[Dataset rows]
-------
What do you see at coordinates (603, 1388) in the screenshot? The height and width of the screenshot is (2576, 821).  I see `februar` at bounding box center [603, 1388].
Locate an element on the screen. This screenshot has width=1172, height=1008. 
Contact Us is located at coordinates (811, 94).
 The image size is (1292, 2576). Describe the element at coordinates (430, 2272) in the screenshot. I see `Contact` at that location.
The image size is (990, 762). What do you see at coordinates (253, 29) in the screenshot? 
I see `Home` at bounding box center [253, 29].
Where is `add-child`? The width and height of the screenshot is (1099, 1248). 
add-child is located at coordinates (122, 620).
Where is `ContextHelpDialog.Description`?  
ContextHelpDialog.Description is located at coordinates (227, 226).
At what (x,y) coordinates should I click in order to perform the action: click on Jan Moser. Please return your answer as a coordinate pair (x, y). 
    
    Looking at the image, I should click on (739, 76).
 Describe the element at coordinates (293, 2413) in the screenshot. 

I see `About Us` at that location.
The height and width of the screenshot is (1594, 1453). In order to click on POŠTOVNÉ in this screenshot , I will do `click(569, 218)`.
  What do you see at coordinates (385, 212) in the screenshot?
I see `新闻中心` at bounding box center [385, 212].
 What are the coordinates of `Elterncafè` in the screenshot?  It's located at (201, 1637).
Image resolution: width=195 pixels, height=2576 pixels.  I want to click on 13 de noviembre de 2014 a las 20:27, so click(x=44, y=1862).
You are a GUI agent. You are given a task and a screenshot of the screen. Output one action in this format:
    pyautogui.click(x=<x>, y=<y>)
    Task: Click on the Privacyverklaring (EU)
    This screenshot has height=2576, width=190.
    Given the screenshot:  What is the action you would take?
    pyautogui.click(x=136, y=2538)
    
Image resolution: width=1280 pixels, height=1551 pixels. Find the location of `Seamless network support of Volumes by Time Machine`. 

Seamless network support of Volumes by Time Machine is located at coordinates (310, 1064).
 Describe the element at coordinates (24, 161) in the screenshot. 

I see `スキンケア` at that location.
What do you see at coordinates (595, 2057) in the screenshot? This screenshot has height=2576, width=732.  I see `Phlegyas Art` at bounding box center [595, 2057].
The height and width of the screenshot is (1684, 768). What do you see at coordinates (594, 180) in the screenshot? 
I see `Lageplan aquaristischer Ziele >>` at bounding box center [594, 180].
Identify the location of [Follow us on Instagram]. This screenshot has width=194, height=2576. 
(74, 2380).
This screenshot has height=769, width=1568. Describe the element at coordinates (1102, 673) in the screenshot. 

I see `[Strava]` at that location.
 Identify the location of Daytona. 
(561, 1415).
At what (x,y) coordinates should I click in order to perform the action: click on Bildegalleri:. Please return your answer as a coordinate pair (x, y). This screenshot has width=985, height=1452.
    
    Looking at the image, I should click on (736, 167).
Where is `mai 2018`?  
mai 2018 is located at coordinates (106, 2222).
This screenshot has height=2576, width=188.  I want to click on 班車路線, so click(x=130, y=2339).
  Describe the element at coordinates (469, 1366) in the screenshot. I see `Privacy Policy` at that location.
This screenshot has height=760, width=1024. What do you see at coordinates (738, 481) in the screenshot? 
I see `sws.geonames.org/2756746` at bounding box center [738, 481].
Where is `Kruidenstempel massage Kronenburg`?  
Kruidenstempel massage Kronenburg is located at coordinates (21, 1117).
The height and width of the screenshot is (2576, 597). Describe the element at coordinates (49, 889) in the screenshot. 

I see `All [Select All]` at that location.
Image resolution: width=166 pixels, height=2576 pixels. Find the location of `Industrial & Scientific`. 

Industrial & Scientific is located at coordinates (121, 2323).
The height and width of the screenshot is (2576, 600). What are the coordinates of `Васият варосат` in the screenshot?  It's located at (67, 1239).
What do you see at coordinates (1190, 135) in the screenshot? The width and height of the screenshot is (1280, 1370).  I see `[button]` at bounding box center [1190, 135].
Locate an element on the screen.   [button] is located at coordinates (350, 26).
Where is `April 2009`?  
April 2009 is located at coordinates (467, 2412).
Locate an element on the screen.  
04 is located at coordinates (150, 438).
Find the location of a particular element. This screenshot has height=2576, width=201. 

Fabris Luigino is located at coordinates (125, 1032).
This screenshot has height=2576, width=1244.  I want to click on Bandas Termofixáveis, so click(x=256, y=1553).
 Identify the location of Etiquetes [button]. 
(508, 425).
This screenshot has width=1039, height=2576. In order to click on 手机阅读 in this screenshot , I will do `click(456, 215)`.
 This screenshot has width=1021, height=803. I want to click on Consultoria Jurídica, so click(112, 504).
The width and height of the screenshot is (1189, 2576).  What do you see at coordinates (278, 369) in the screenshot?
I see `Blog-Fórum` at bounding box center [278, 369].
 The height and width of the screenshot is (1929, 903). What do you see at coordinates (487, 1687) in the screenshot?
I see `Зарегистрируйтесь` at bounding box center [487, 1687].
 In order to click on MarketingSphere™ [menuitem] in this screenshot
-------
• _Task directions_
Turn the data above into a numbered list, leaving out blank lines.

• _Exercise response_
1. What do you see at coordinates (603, 1388) in the screenshot? The height and width of the screenshot is (2576, 821).  I see `februar` at bounding box center [603, 1388].
2. Locate an element on the screen. This screenshot has width=1172, height=1008. 
3. Contact Us is located at coordinates (811, 94).
4.  The image size is (1292, 2576). Describe the element at coordinates (430, 2272) in the screenshot. I see `Contact` at that location.
5. The image size is (990, 762). What do you see at coordinates (253, 29) in the screenshot? 
6. I see `Home` at bounding box center [253, 29].
7. Where is `add-child`? The width and height of the screenshot is (1099, 1248). 
8. add-child is located at coordinates (122, 620).
9. Where is `ContextHelpDialog.Description`?  
10. ContextHelpDialog.Description is located at coordinates (227, 226).
11. At what (x,y) coordinates should I click in order to perform the action: click on Jan Moser. Please return your answer as a coordinate pair (x, y). 
12.     Looking at the image, I should click on (739, 76).
13.  Describe the element at coordinates (293, 2413) in the screenshot. 
14. I see `About Us` at that location.
15. The height and width of the screenshot is (1594, 1453). In order to click on POŠTOVNÉ in this screenshot , I will do `click(569, 218)`.
16.   What do you see at coordinates (385, 212) in the screenshot?
17. I see `新闻中心` at bounding box center [385, 212].
18.  What are the coordinates of `Elterncafè` in the screenshot?  It's located at (201, 1637).
19. Image resolution: width=195 pixels, height=2576 pixels.  I want to click on 13 de noviembre de 2014 a las 20:27, so click(x=44, y=1862).
20. You are a GUI agent. You are given a task and a screenshot of the screen. Output one action in this format:
21.     pyautogui.click(x=<x>, y=<y>)
22.     Task: Click on the Privacyverklaring (EU)
23.     This screenshot has height=2576, width=190.
24.     Given the screenshot:  What is the action you would take?
25.     pyautogui.click(x=136, y=2538)
26. Image resolution: width=1280 pixels, height=1551 pixels. Find the location of `Seamless network support of Volumes by Time Machine`. 
27. Seamless network support of Volumes by Time Machine is located at coordinates (310, 1064).
28.  Describe the element at coordinates (24, 161) in the screenshot. 
29. I see `スキンケア` at that location.
30. What do you see at coordinates (595, 2057) in the screenshot? This screenshot has height=2576, width=732.  I see `Phlegyas Art` at bounding box center [595, 2057].
31. The height and width of the screenshot is (1684, 768). What do you see at coordinates (594, 180) in the screenshot? 
32. I see `Lageplan aquaristischer Ziele >>` at bounding box center [594, 180].
33. Identify the location of [Follow us on Instagram]. This screenshot has width=194, height=2576. 
34. (74, 2380).
35. This screenshot has height=769, width=1568. Describe the element at coordinates (1102, 673) in the screenshot. 
36. I see `[Strava]` at that location.
37.  Identify the location of Daytona. 
38. (561, 1415).
39. At what (x,y) coordinates should I click in order to perform the action: click on Bildegalleri:. Please return your answer as a coordinate pair (x, y). This screenshot has width=985, height=1452.
40.     Looking at the image, I should click on (736, 167).
41. Where is `mai 2018`?  
42. mai 2018 is located at coordinates (106, 2222).
43. This screenshot has height=2576, width=188.  I want to click on 班車路線, so click(x=130, y=2339).
44.   Describe the element at coordinates (469, 1366) in the screenshot. I see `Privacy Policy` at that location.
45. This screenshot has height=760, width=1024. What do you see at coordinates (738, 481) in the screenshot? 
46. I see `sws.geonames.org/2756746` at bounding box center [738, 481].
47. Where is `Kruidenstempel massage Kronenburg`?  
48. Kruidenstempel massage Kronenburg is located at coordinates (21, 1117).
49. The height and width of the screenshot is (2576, 597). Describe the element at coordinates (49, 889) in the screenshot. 
50. I see `All [Select All]` at that location.
51. Image resolution: width=166 pixels, height=2576 pixels. Find the location of `Industrial & Scientific`. 
52. Industrial & Scientific is located at coordinates (121, 2323).
53. The height and width of the screenshot is (2576, 600). What are the coordinates of `Васият варосат` in the screenshot?  It's located at (67, 1239).
54. What do you see at coordinates (1190, 135) in the screenshot? The width and height of the screenshot is (1280, 1370).  I see `[button]` at bounding box center [1190, 135].
55. Locate an element on the screen.   [button] is located at coordinates (350, 26).
56. Where is `April 2009`?  
57. April 2009 is located at coordinates (467, 2412).
58. Locate an element on the screen.  
59. 04 is located at coordinates (150, 438).
60. Find the location of a particular element. This screenshot has height=2576, width=201. 
61. Fabris Luigino is located at coordinates (125, 1032).
62. This screenshot has height=2576, width=1244.  I want to click on Bandas Termofixáveis, so click(x=256, y=1553).
63.  Identify the location of Etiquetes [button]. 
64. (508, 425).
65. This screenshot has width=1039, height=2576. In order to click on 手机阅读 in this screenshot , I will do `click(456, 215)`.
66.  This screenshot has width=1021, height=803. I want to click on Consultoria Jurídica, so click(112, 504).
67. The width and height of the screenshot is (1189, 2576).  What do you see at coordinates (278, 369) in the screenshot?
68. I see `Blog-Fórum` at bounding box center [278, 369].
69.  The height and width of the screenshot is (1929, 903). What do you see at coordinates (487, 1687) in the screenshot?
70. I see `Зарегистрируйтесь` at bounding box center [487, 1687].
71.  In order to click on MarketingSphere™ [menuitem] in this screenshot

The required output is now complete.